本文:
EMRがImpalaをサポートするようになりました。ImpalaはClouderaが提供するオープンソースのクエリエンジンで、Hiveより断然速いそうです。

例として、Cloudfrontのログを、タイムスタンプをJSTに直して１時間ごとのアクセス数の集計をしてみます。

ログバケットの確認

まずCloudFrontのログが以下のS3にたまっているとします。
s3://memorycraft-impala-input/cf/logs

EMRクラスタの起動

次に、EMRクラスタを起動します。
EMRのダッシュボードで「Create Cluster」をクリックし、新規クラスタ作成画面を表示します。

Cluster Configuration

Cluster nameに適当なクラスタ名を入力します。また、今回はEMRのログは出力しないのでLoggingのチェックはOFFなんかにしておきます。起動したインスタンスの名前をつける場合は、TagsのNameとしてインスタンス名をつけておきます。

Software Configuration

Hadoopのバージョンとアプリケーションのリストを設定します。
Applications to be installedのリストにはデフォルトでHiveとPigが追加されていますが、
AMI versionは現時点で最新の3.0,2を選ぶち、下のAdditional applicationsのドロップダウンでImpalaが選択できるようになります。
Impalaを選択し、「Configure and add」をクリックして追加します。

Hardware Configuration

ここでVPCやゾーンやインスタンス数を設定します。
ここでは、EC2-Classicで、ゾーンはA、インスタンス数はデフォルトにしてみます。

Security and Access

EC2 key pairで、hadoopインスタンスに接続するときのキーペア名を設定します。
ここが未定義だと、インスタンスに接続できないので注意が必要です。

Bootstrap Actions & Steps

ここでは、起動した後の挙動や起動パラメータなどを定義します。
今回は未設定のままでOKです。
最後に「Create cluster」ボタンをクリックして、クラスタを作成します。

EMRのインスタンスへの接続

起動完了するとクラスタ詳細画面で、Master public DNSに、マスタインスタンスのPublicDNSが表示されます。

そのPublicDNSに対して、先ほど選択した鍵を使ってhadoopユーザーでSSH接続します。

記録データ:
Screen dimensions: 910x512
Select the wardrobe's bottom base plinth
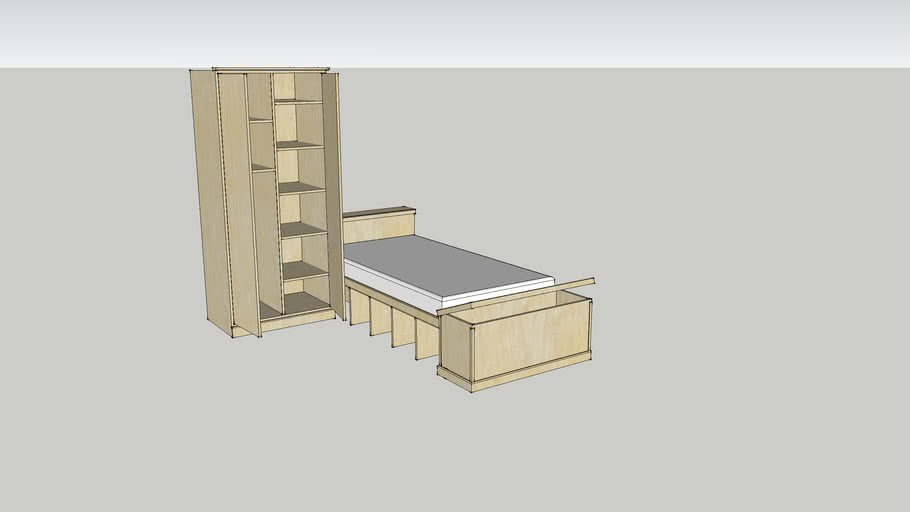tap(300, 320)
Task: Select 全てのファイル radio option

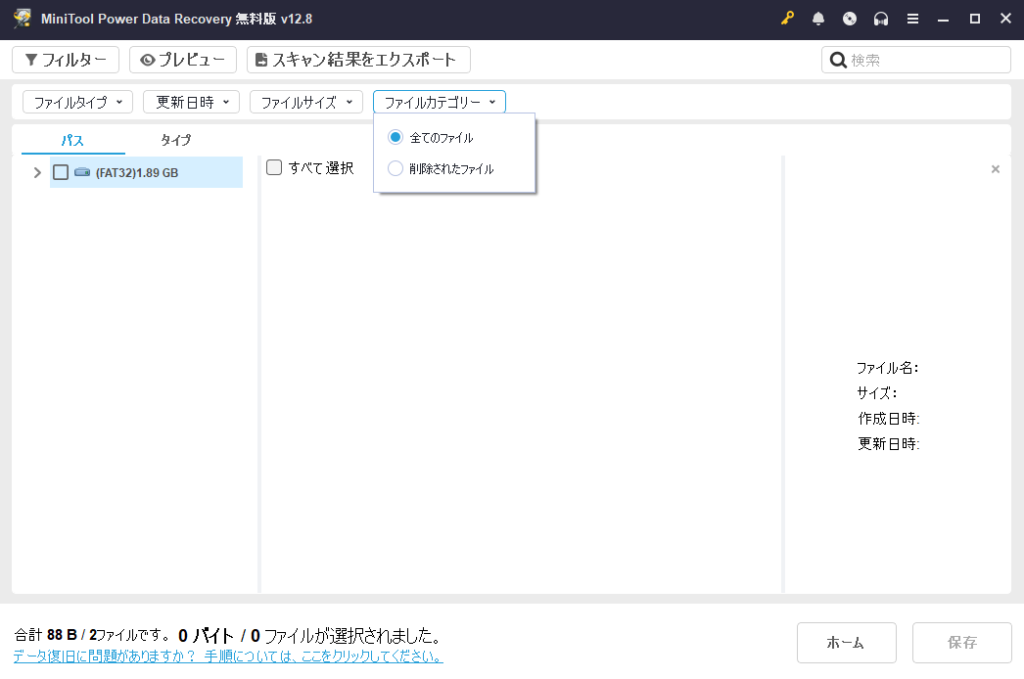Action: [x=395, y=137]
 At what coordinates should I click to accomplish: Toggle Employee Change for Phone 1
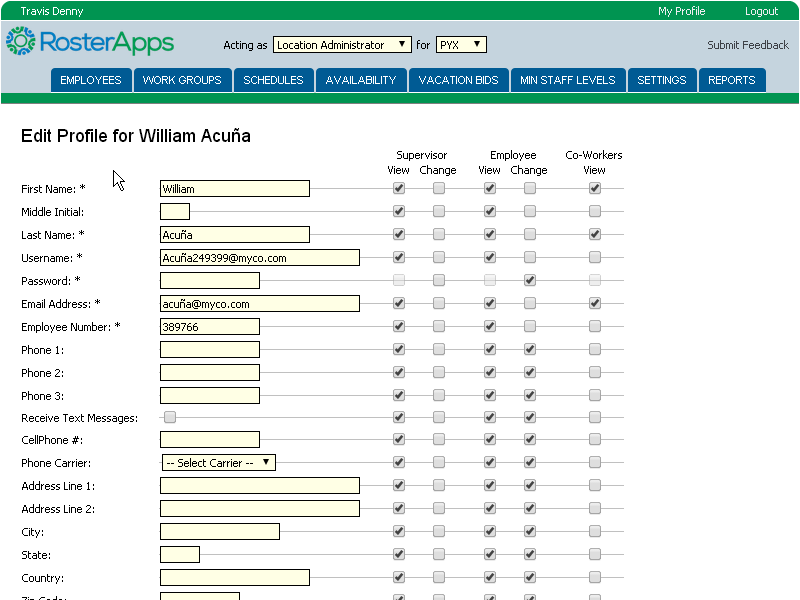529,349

小問 1: EMRとImpalaについての本文で、「EMRクラスタの起動」の手順の中に見出しとして出てくる英語の設定名をすべて挙げなさい。
小問 2: EMRとImpalaについての本文を、最後の文の次から書き継ぎなさい。

解答 1:
- Cluster Configuration
- Software Configuration
- Hardware Configuration
- Security and Access
- Bootstrap Actions & Steps

解答 2:
$ ssh -i ~/.ssh/keys/memorycraft.pem hadoop@ec2-54-199-41-72.ap-northeast-1.compute.amazonaws.com
The authenticity of host 'ec2-54-199-41-72.ap-northeast-1.compute.amazonaws.com (54.199.41.72)' can't be established.
RSA key fingerprint is 0f:ac:d5:8d:50:2b:7c:92:6a:ad:74:5e:f3:d1:52:05.
Are you sure you want to continue connecting (yes/no)? yes
Warning: Permanently added 'ec2-54-199-41-72.ap-northeast-1.compute.amazonaws.com,54.199.41.72' (RSA) to the list of known hosts.

       __|  __|_  )
       _|  (     /   Amazon Linux AMI
      ___|\___|___|

https://aws.amazon.com/amazon-linux-ami/2013.09-release-notes/
13 package(s) needed for security, out of 46 available
Run "sudo yum update" to apply all updates.
--------------------------------------------------------------------------------

Welcome to Amazon Elastic MapReduce running Hadoop and Amazon Linux.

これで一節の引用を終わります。